Lorsque, dans le cadre du Festival de Marseille, il nous invitait le 22 juin 2019 à une « fête » aussi présentée comme sa tentative n°4 en vue de la création de Moun fou prévue pour le prochain Festival de Marseille, le collectif a donc agi à sa manière habituelle. En disant très peu de ce qui attendait les invités. En partie parce rien n’était encore fixé au moment de l’impression de la brochure du festival. Mais aussi parce qu’en inventeurs hors pair de fêtes hors des circuits convenus, les membres de Rara Woulib savent que le lâcher prise, l’accueil de l’impromptu au cœur de leur processus de création doit être d’emblée partagé par ceux à qui ils s’adressent. Non pas un public au sens classique du terme, mais un cortège de spectateurs-acteurs sans qui rien ne peut avoir lieu. Un rassemblement de taille inconnue d’avance, dans un « lieu annoncé à la dernière minute ». Avec tout de même une belle perspective : une immersion « dans des espaces de jeu inexplorés : ceux de la ville du fou, de l’exclu qu’on croise sans le rencontrer ».
C’est finalement à L’Éclectique, un nouveau lieu du cours Joseph Thierry, que le rendez-vous est fixé le jour J. Devant cet espace coopératif hybride, mi-coffee shop mi-cave à bière, une foule se constitue peu à peu.
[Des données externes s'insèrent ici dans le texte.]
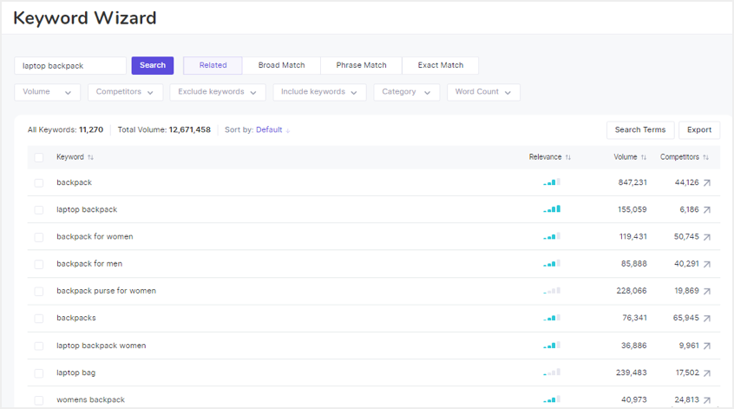Viewport: 734px width, 409px height.
Task: Expand the Volume filter dropdown
Action: pyautogui.click(x=48, y=92)
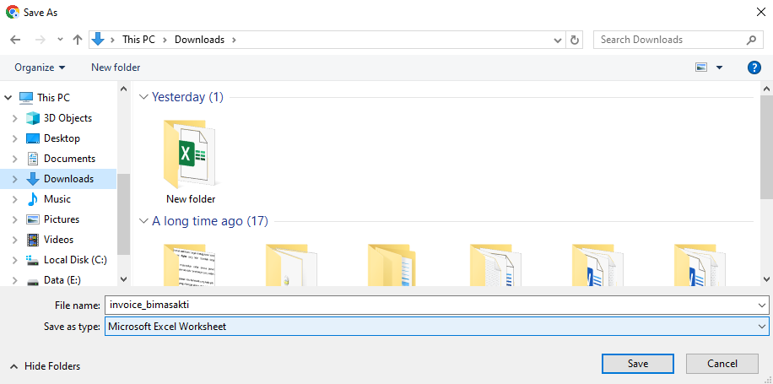The image size is (773, 384).
Task: Collapse the Yesterday group header
Action: (x=143, y=97)
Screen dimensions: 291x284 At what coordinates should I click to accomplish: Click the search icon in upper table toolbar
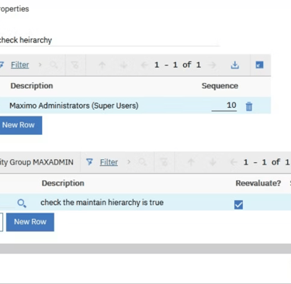tap(54, 65)
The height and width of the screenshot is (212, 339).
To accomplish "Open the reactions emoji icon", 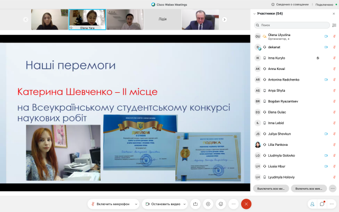I will click(x=221, y=204).
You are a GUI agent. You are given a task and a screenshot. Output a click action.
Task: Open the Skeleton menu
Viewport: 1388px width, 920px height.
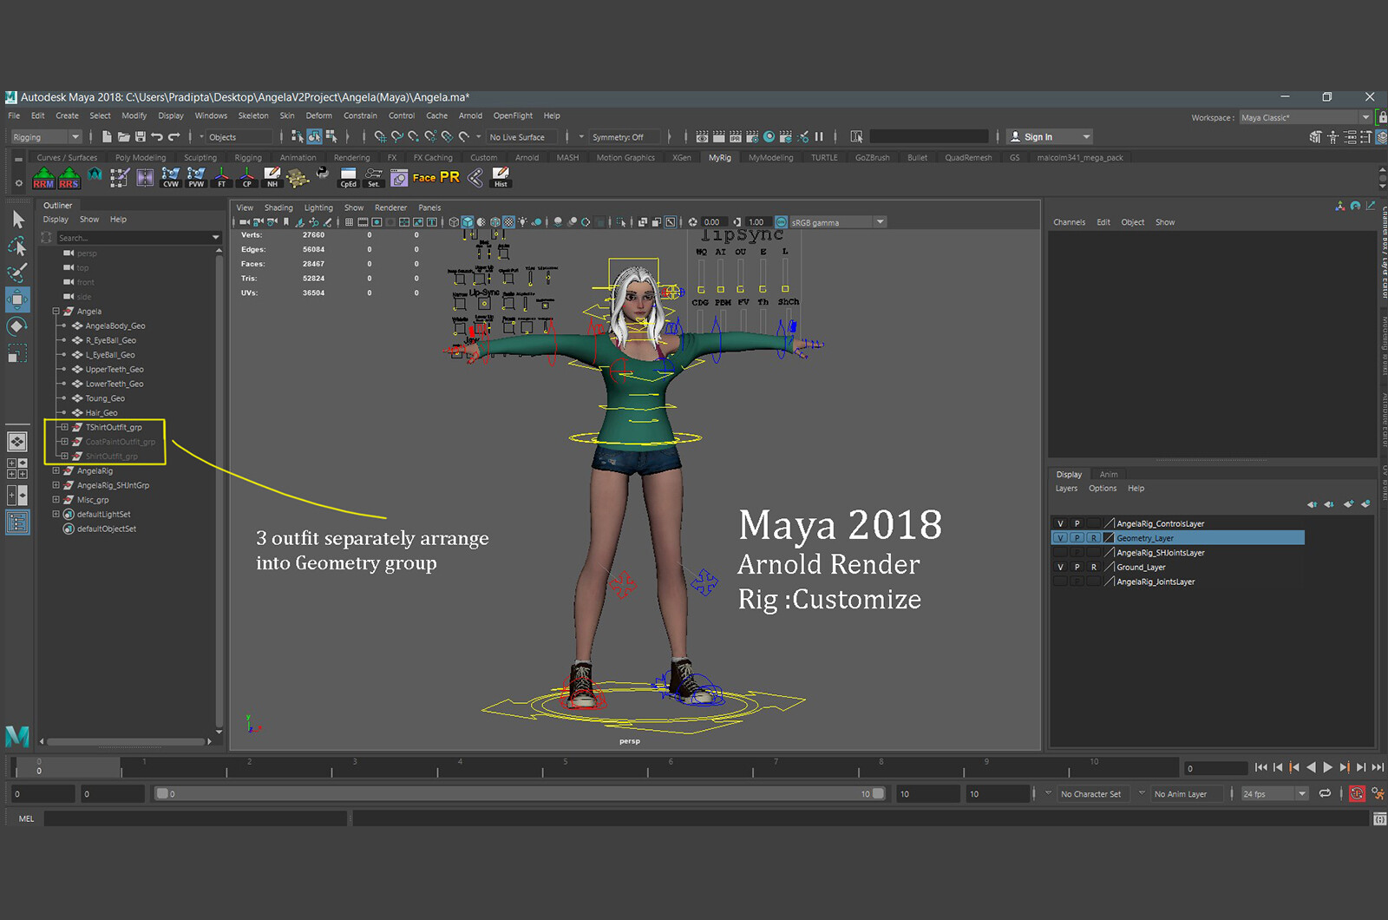click(253, 115)
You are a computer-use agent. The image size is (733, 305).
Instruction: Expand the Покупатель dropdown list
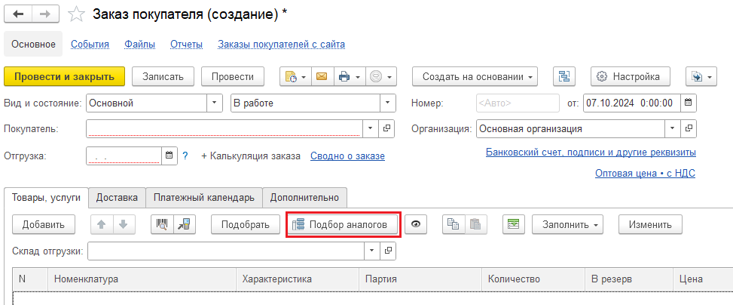(370, 128)
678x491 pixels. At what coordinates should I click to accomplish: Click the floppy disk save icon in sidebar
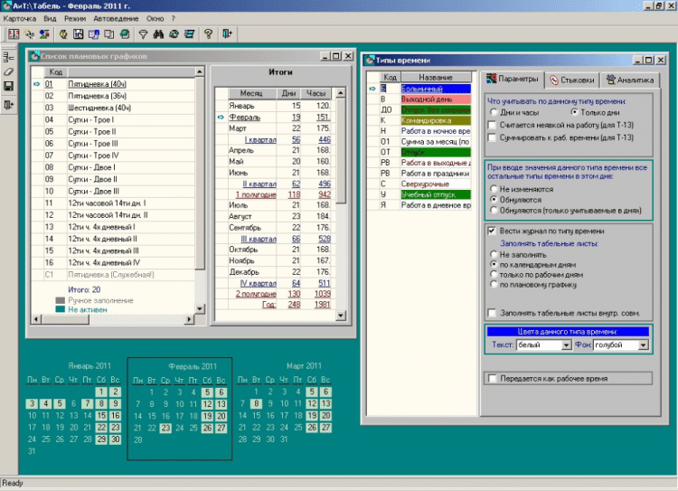8,87
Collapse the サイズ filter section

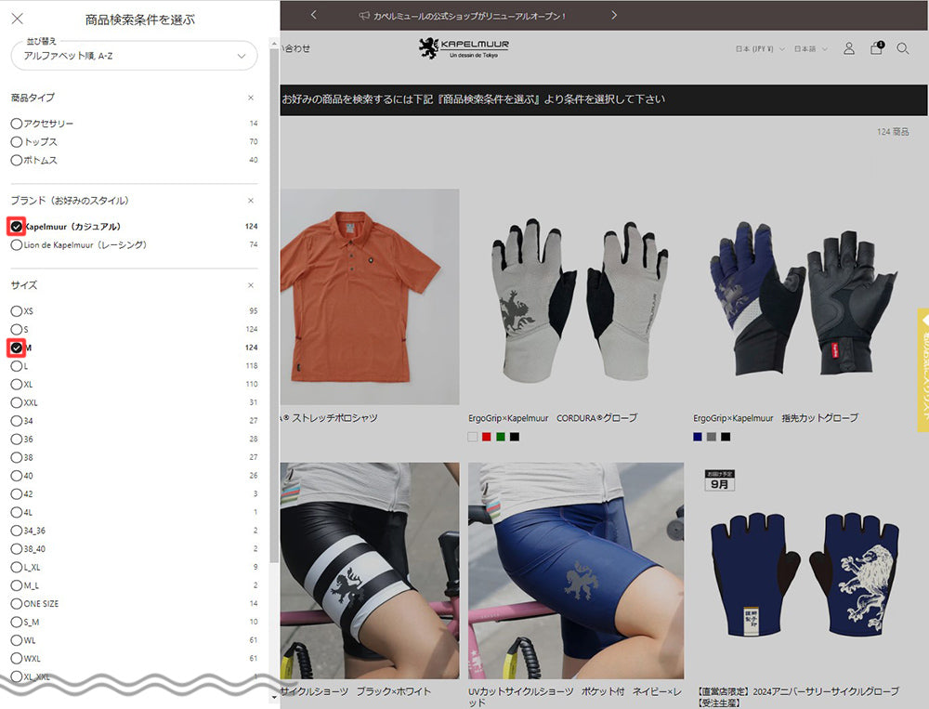(251, 285)
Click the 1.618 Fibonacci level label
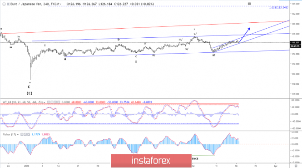 click(x=279, y=7)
On discute en testant l’une des nombreuses curiosités de la carte du bar. On attend qu’un mot, qu’un geste vienne donner le signal de départ. Et dans cette attente grandit quelque chose d’indicible d’abord. Une sensation d’extraordinaire liée peut-être aux parapluies et aux valises dorés perchés dans les arbres. Peut-être aux fauteuils roulants avec leurs pancartes « Ça roule pas tout seul ! » qui donnent au bavardage et au houblon un goût particulier, un peu coupable. De même que les enregistrements de personnes en marge diffusés par de petites carrioles d’où sortent également de petites pizzas à la tomate séchée. Autant de détails qui, déposés ensemble sur une même place, soulignent peu à peu la nature du groupe qui ne cesse s’agrandir. Sa belle singularité.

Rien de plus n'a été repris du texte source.